Well the piper has finally caught up to Apple, after a 25-year tax deal with Ireland’s government has left them on the hook for an exorbitant €13 billion penalty. After years of calling for corporate tax reform, this may be a “careful what you wish for, Tim Cook” moment.
Apple is, predictably, furious, and vows to appeal the decision (as does Ireland) they say would “upend the international tax system.” The European Commission (EC), also predictably, seems ready for a fight here following their decision. With legal fees about to start flowing freely the question that remains is: Could Apple change the way we govern international tax law?
This isn’t the first time people have found Apple’s tax practices to be shady. In 2013 a U.S. Senate investigation found that Apple pushed foreign profits into “stateless” company that didn’t pay taxes anywhere, and used intellectual property to shift U.S. profits into a subsidiary. Two years later, the EU gave even more specifics when they announced findings that Apple had negotiated two special deals with the Irish government that allowed it to allocate profits to untaxed companies. The August 30 opinion from the European Commission is further confirmation of the EU’s 2015 finding.
“The tax rulings issued by Ireland endorsed an artificial internal allocation of profits within Apple Sales International and Apple Operations Europe, which has no factual or economic justification,” said the EC in a press release. “Ireland must now recover the unpaid taxes in Ireland from Apple for the years 2003 to 2014 of up to €13 billion, plus interest.
In fact, the tax treatment in Ireland enabled Apple to avoid taxation on almost all profits generated by sales of Apple products in the entire EU Single Market.”
Ireland has long been an attractive tax option for technology firms like Apple, Google, and Facebook, since the country allows companies to adopt tax structures which allow them to pay much less than the 12.5 percent headline rate. Technically what the EC is calling for is for Ireland to recoup the €13 billion in taxes Ireland is owed, ruling that the Irish tax laws were in violation of EU rules. In the EC’s eyes the country allowed Apple “undue tax benefits” wherein they paid substantially less tax—effectively 1%, on sales of €16 billion or more per year, in Europe, sinking as low as 0.005% in 2014—than other businesses.
In 2011 the company earned $22 billion (after paying $2 billion to its U.S. parent) in Ireland, but Irish tax authority agreed only € 50 million was taxable in the country.
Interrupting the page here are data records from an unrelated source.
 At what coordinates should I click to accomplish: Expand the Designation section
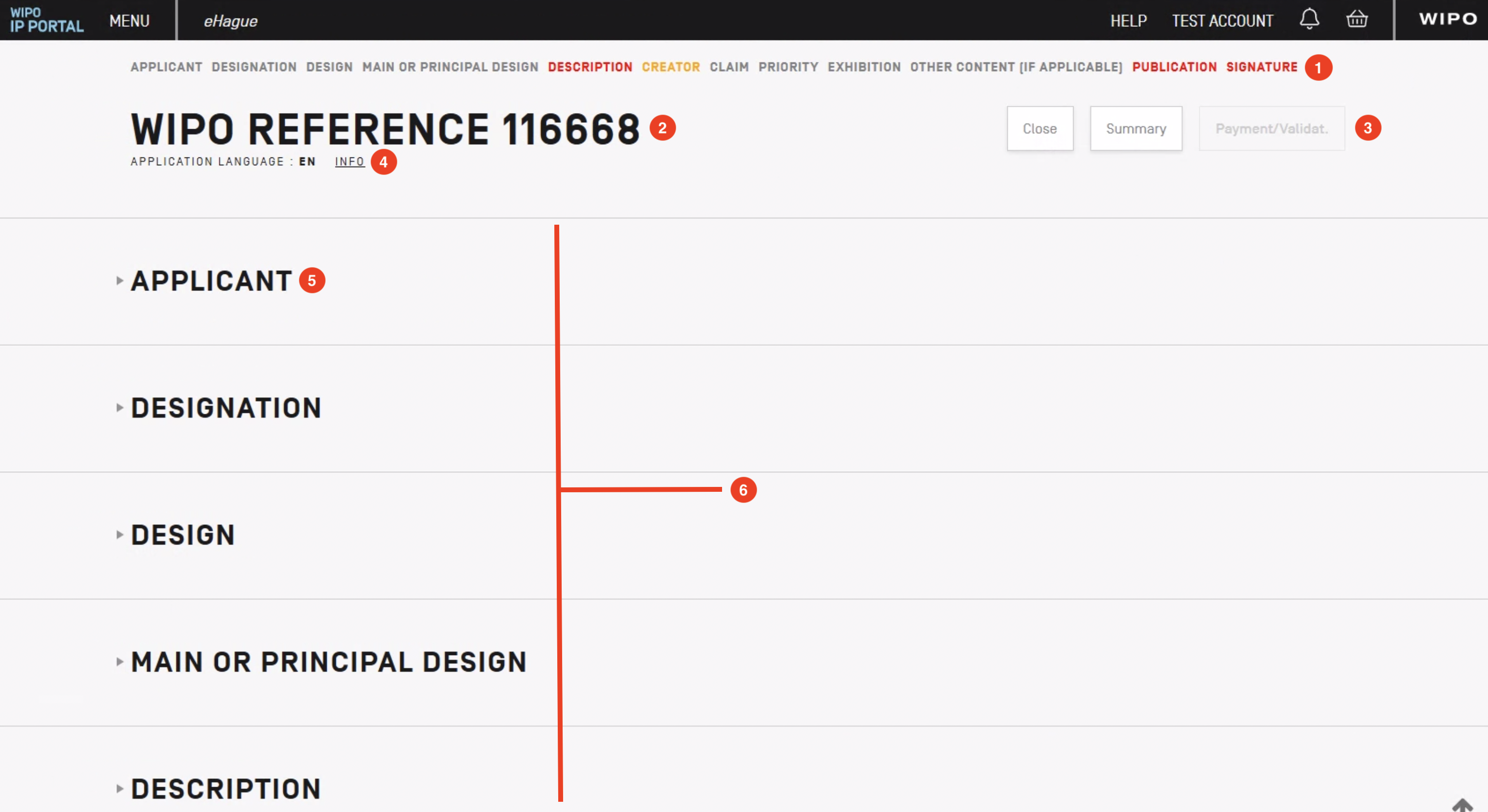pos(119,408)
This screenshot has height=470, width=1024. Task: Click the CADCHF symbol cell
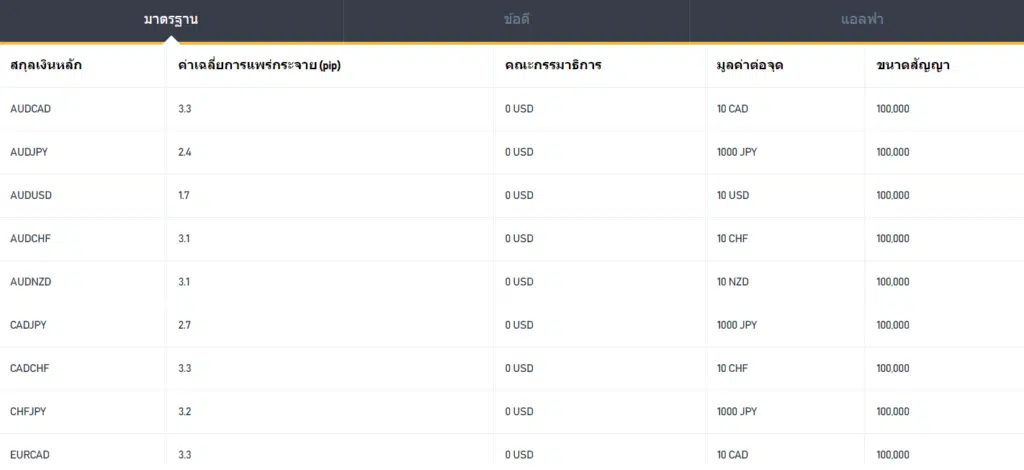click(x=29, y=368)
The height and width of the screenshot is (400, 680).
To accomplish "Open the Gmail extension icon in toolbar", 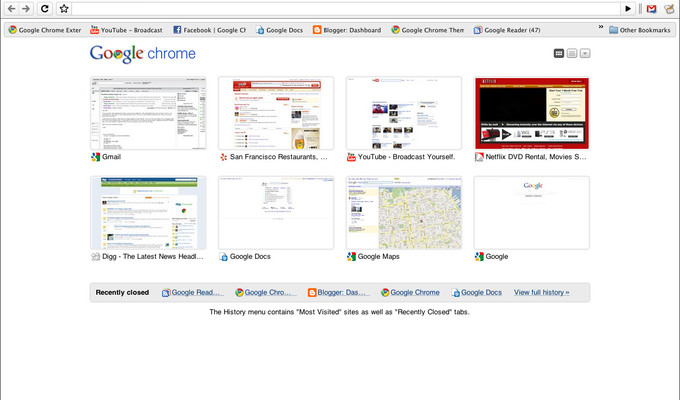I will [x=651, y=9].
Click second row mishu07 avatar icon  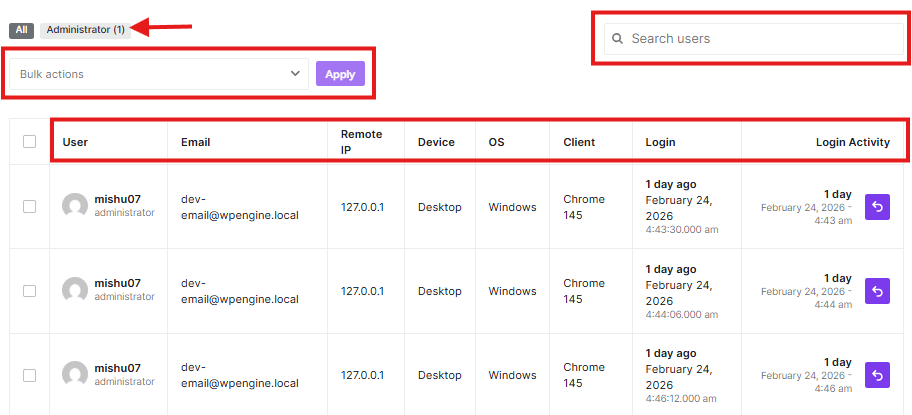point(74,290)
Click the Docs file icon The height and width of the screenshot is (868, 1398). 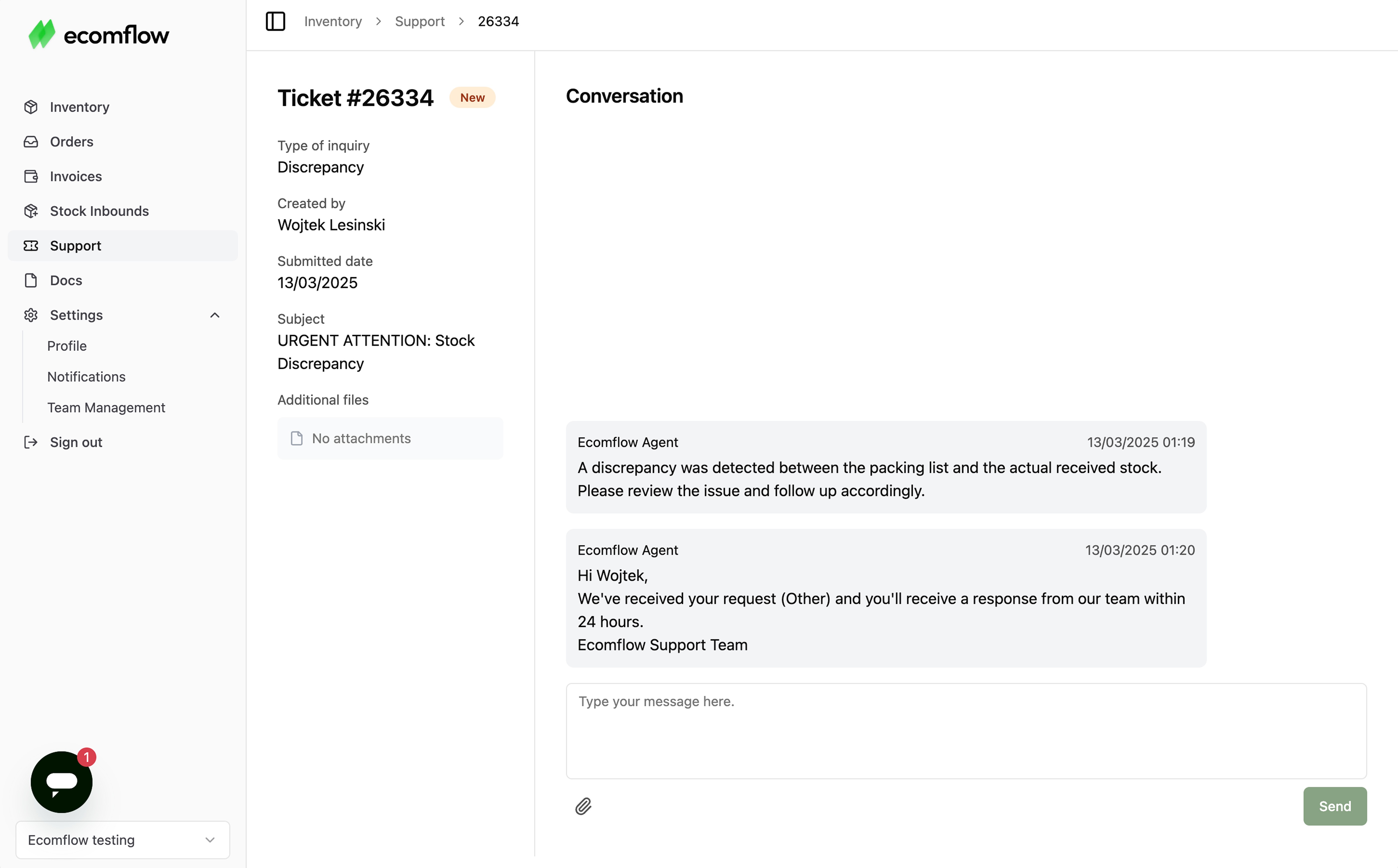[31, 280]
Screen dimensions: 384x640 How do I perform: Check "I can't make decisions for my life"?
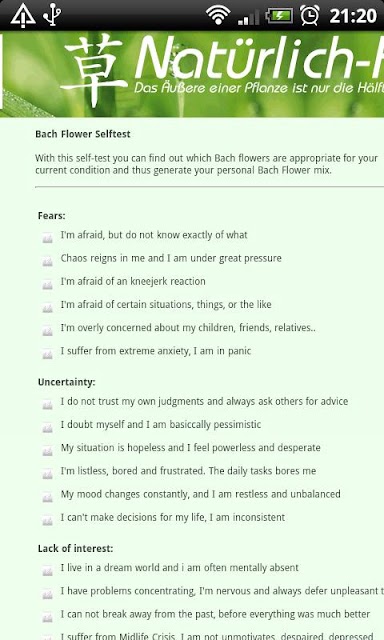point(48,520)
Under the terms of their deal, Apple could allocate most of the profits earned by its Irish operating units to a “head office,” which the EC found to have no employees or own any premises.
Facing down what amounts to around $14.5 billion in past taxes (plus interest), Apple is already girding its loins and gathering its legal defense. As Tim Cook notes in his open letter, the tax arrangements were repeatedly agreed to by Ireland’s government. But the EC argues that this isn’t about how much they pay in taxes (though critics may see the agreement as something of a scam, a sweetheart deal that would in turn bring jobs to Ireland) but where that money goes. According to the EC, the company allegedly did so by recording all sales in Ireland, rather than in the countries where the products were actually sold. The amount of unpaid taxes could be reduced if the U.S. or other EU member states were to require Apple to pay more taxes on profits.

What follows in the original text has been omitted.